▶ [Your objective] Rewrite the data below, changing each "dropdown" to "drop-down menu" and keeping everything else the same.
***
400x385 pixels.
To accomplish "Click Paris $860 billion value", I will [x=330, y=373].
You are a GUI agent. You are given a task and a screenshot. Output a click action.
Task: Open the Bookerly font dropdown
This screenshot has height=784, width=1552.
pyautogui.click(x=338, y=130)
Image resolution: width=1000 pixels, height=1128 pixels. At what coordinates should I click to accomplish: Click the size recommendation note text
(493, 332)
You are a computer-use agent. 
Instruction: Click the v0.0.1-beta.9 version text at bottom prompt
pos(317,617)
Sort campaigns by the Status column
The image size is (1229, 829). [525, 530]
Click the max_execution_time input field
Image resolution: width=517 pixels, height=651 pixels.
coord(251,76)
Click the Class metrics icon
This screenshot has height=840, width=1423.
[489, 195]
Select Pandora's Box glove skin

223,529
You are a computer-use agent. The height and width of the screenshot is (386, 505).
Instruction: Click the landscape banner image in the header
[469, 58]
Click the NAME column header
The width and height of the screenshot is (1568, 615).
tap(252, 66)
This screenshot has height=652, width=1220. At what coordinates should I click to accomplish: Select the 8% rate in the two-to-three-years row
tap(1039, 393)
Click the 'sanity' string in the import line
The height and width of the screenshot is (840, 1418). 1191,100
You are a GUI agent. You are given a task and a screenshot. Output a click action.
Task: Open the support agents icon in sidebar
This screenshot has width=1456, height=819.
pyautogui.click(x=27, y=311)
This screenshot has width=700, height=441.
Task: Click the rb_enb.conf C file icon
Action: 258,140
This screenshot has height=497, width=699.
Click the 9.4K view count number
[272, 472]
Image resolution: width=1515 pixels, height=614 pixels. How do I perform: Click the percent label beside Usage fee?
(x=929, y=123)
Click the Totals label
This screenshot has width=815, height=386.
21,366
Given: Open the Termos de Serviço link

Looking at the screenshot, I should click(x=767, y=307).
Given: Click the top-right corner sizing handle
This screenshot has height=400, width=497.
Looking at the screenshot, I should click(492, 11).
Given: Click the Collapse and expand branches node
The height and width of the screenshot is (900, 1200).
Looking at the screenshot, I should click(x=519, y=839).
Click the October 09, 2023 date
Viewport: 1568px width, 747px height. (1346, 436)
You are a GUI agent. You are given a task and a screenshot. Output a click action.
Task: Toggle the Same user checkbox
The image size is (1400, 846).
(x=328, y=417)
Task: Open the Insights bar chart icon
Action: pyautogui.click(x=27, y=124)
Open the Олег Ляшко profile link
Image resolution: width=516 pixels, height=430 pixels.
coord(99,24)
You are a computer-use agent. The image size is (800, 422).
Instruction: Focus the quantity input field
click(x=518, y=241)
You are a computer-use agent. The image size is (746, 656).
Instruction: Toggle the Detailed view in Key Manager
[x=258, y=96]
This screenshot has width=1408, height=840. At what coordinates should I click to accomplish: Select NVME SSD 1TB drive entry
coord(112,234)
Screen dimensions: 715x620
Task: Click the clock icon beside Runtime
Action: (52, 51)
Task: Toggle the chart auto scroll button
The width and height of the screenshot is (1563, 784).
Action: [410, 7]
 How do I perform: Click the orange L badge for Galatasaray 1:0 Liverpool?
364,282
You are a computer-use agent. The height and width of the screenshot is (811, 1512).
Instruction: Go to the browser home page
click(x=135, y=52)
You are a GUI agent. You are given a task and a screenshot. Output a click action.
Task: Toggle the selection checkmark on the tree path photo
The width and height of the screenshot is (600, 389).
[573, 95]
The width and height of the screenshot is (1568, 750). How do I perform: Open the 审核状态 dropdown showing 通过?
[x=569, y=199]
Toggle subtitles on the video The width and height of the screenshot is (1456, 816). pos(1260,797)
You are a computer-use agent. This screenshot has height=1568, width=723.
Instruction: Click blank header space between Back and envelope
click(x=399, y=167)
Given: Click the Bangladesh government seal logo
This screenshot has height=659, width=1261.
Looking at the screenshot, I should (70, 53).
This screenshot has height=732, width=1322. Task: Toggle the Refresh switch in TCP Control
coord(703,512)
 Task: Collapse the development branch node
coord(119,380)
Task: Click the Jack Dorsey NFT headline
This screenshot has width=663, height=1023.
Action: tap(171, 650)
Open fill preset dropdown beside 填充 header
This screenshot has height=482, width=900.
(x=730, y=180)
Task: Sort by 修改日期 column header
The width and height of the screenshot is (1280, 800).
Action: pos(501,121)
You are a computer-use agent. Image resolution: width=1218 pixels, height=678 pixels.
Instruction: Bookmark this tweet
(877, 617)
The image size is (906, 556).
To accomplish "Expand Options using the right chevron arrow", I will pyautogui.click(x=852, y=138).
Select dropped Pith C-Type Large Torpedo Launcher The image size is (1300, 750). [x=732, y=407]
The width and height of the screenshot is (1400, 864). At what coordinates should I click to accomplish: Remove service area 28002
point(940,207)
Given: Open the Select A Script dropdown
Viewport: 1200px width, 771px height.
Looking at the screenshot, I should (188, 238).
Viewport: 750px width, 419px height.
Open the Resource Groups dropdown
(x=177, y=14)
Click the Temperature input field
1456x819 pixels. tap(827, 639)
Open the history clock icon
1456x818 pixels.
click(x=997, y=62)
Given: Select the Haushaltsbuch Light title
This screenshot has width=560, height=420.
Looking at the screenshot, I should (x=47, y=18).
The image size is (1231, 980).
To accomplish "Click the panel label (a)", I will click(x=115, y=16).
***
▶ [Solution to this exercise]
400x385 pixels.
To accomplish "Click Paris $860 billion value", I will [x=330, y=373].
You are a GUI agent. You are given a task and a screenshot. Output a click action.
Task: Open the Bookerly font drop-down menu
This screenshot has height=784, width=1552.
pyautogui.click(x=338, y=130)
Image resolution: width=1000 pixels, height=1128 pixels. At what coordinates should I click to accomplish: Click the size recommendation note text
(493, 332)
You are a computer-use agent. 
Instruction: Click the v0.0.1-beta.9 version text at bottom prompt
pos(317,617)
Sort campaigns by the Status column
The image size is (1229, 829). [525, 530]
Click the max_execution_time input field
Image resolution: width=517 pixels, height=651 pixels.
coord(251,76)
Click the Class metrics icon
This screenshot has height=840, width=1423.
[489, 195]
Select Pandora's Box glove skin

223,529
You are a computer-use agent. The height and width of the screenshot is (386, 505).
Instruction: Click the landscape banner image in the header
[469, 58]
Click the NAME column header
The width and height of the screenshot is (1568, 615).
tap(252, 66)
This screenshot has height=652, width=1220. At what coordinates should I click to accomplish: Select the 8% rate in the two-to-three-years row
tap(1039, 393)
Click the 'sanity' string in the import line
The height and width of the screenshot is (840, 1418). 1191,100
You are a GUI agent. You are given a task and a screenshot. Output a click action.
Task: Open the support agents icon in sidebar
This screenshot has width=1456, height=819.
pyautogui.click(x=27, y=311)
This screenshot has width=700, height=441.
Task: Click the rb_enb.conf C file icon
Action: 258,140
This screenshot has height=497, width=699.
Click the 9.4K view count number
[272, 472]
Image resolution: width=1515 pixels, height=614 pixels. How do I perform: Click the percent label beside Usage fee?
(x=929, y=123)
Click the Totals label
This screenshot has width=815, height=386.
21,366
Given: Open the Termos de Serviço link

Looking at the screenshot, I should click(x=767, y=307).
Given: Click the top-right corner sizing handle
This screenshot has height=400, width=497.
Looking at the screenshot, I should click(492, 11).
Given: Click the Collapse and expand branches node
The height and width of the screenshot is (900, 1200).
Looking at the screenshot, I should click(x=519, y=839).
Click the October 09, 2023 date
Viewport: 1568px width, 747px height. (1346, 436)
You are a GUI agent. You are given a task and a screenshot. Output a click action.
Task: Toggle the Same user checkbox
The image size is (1400, 846).
(x=328, y=417)
Task: Open the Insights bar chart icon
Action: pyautogui.click(x=27, y=124)
Open the Олег Ляшко profile link
Image resolution: width=516 pixels, height=430 pixels.
coord(99,24)
You are a computer-use agent. The image size is (800, 422).
Instruction: Focus the quantity input field
click(x=518, y=241)
You are a computer-use agent. The image size is (746, 656).
Instruction: Toggle the Detailed view in Key Manager
[x=258, y=96]
This screenshot has width=1408, height=840. At what coordinates should I click to accomplish: Select NVME SSD 1TB drive entry
coord(112,234)
Screen dimensions: 715x620
Task: Click the clock icon beside Runtime
Action: (52, 51)
Task: Toggle the chart auto scroll button
The width and height of the screenshot is (1563, 784).
Action: [410, 7]
 How do I perform: Click the orange L badge for Galatasaray 1:0 Liverpool?
364,282
You are a computer-use agent. The height and width of the screenshot is (811, 1512).
Instruction: Go to the browser home page
click(x=135, y=52)
You are a GUI agent. You are given a task and a screenshot. Output a click action.
Task: Toggle the selection checkmark on the tree path photo
The width and height of the screenshot is (600, 389).
[573, 95]
The width and height of the screenshot is (1568, 750). How do I perform: Open the 审核状态 drop-down menu showing 通过?
[x=569, y=199]
Toggle subtitles on the video The width and height of the screenshot is (1456, 816). pos(1260,797)
You are a computer-use agent. This screenshot has height=1568, width=723.
Instruction: Click blank header space between Back and envelope
click(x=399, y=167)
Given: Click the Bangladesh government seal logo
This screenshot has height=659, width=1261.
Looking at the screenshot, I should (70, 53).
This screenshot has height=732, width=1322. Task: Toggle the Refresh switch in TCP Control
coord(703,512)
 Task: Collapse the development branch node
coord(119,380)
Task: Click the Jack Dorsey NFT headline
This screenshot has width=663, height=1023.
Action: tap(171, 650)
Open fill preset drop-down menu beside 填充 header
This screenshot has height=482, width=900.
(x=730, y=180)
Task: Sort by 修改日期 column header
The width and height of the screenshot is (1280, 800).
Action: pos(501,121)
You are a computer-use agent. Image resolution: width=1218 pixels, height=678 pixels.
Instruction: Bookmark this tweet
(877, 617)
The image size is (906, 556).
To accomplish "Expand Options using the right chevron arrow", I will pyautogui.click(x=852, y=138).
Select dropped Pith C-Type Large Torpedo Launcher The image size is (1300, 750). [x=732, y=407]
The width and height of the screenshot is (1400, 864). At what coordinates should I click to accomplish: Remove service area 28002
point(940,207)
Given: Open the Select A Script drop-down menu
Viewport: 1200px width, 771px height.
Looking at the screenshot, I should (188, 238).
Viewport: 750px width, 419px height.
Open the Resource Groups drop-down menu
(x=177, y=14)
Click the Temperature input field
1456x819 pixels. tap(827, 639)
Open the history clock icon
1456x818 pixels.
click(x=997, y=62)
Given: Select the Haushaltsbuch Light title
This screenshot has width=560, height=420.
Looking at the screenshot, I should (x=47, y=18).
The image size is (1231, 980).
To accomplish "Click the panel label (a)", I will click(x=115, y=16).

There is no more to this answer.